++++ Document text

Dick Russell's new book is an anthology of his life's work on the JFK assassination. And one of the most revealing things about the book is 1.) How long he has been at it, and 2.) How many pieces he has written on the subject.

The author has had a long and varied career in journalism writing about many other subjects. Russell has written for several mainstream publications e.g. TV Guide and Sports Illustrated. In fact, he was on the staff of both those magazines. And he has published more than one acclaimed book. Two of them being Eye of the Whale, and Black Genius. The main area of interest in his writing career has been the environment. So it was a bit surprising to me to discover that Russell had spent so much time and effort on what most mainstream publishers consider an eccentric topic.

At the beginning of the book, Russell describes how he graduated from the University of Kansas journalism school and almost immediately secured a job that many young writers would consider a godsend. He was a staff writer with Sports Illustrated. But he resigned just six months later. (Why he did so is not really explained.) While making a tour around the world he met a former friend of CIA Director Allen Dulles. This man told him that Madame Nhu had President Kennedy killed as an act of revenge for the death of her husband Diem. (Interesting that Dulles seems to be the first to spread this disinformation story.)

++++++++

→ **Questions**:
a – In the review of Dick Russell's book, how long after joining Sports Illustrated did Russell resign?
b – Quote the review of Dick Russell's book between "The author has" and "an eccentric topic.", inclusive.

++++ Dataset extract

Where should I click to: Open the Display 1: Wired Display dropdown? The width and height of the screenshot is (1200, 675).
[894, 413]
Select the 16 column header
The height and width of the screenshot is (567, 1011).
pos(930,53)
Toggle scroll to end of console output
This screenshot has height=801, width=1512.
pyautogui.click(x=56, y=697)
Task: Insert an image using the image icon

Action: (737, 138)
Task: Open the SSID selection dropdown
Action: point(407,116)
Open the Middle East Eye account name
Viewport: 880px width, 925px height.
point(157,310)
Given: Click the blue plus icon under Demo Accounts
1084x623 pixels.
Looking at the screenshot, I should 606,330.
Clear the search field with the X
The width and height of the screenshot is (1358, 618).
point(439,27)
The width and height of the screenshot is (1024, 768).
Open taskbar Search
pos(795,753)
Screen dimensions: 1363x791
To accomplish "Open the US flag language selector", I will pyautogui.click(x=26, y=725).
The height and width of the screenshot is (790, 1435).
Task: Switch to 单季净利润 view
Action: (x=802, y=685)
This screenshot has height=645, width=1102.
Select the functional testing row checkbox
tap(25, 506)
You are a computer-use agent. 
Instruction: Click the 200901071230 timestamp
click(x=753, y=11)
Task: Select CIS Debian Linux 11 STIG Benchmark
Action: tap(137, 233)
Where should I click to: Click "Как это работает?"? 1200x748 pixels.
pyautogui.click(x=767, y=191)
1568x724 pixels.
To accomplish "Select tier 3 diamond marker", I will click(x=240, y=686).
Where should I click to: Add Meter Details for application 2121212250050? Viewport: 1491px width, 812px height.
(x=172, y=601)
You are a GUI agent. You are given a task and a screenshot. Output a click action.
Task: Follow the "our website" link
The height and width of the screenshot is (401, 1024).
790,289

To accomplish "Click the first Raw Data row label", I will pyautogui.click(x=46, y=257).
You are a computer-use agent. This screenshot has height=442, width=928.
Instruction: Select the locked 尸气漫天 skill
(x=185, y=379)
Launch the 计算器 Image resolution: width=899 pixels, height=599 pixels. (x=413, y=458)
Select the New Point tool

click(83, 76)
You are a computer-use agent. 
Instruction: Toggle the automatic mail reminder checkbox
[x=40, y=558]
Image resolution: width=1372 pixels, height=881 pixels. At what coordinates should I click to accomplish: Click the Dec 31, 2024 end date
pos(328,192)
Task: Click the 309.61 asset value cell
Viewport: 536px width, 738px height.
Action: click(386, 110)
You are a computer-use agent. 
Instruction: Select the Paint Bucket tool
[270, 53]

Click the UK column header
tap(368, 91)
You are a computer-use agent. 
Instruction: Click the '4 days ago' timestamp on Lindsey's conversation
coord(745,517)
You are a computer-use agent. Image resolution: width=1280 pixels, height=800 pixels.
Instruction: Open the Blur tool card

++++++++

→ **Answers for each item**:
a – Six months later.

b –
The author has had a long and varied career in journalism writing about many other subjects. Russell has written for several mainstream publications e.g. TV Guide and Sports Illustrated. In fact, he was on the staff of both those magazines. And he has published more than one acclaimed book. Two of them being Eye of the Whale, and Black Genius. The main area of interest in his writing career has been the environment. So it was a bit surprising to me to discover that Russell had spent so much time and effort on what most mainstream publishers consider an eccentric topic.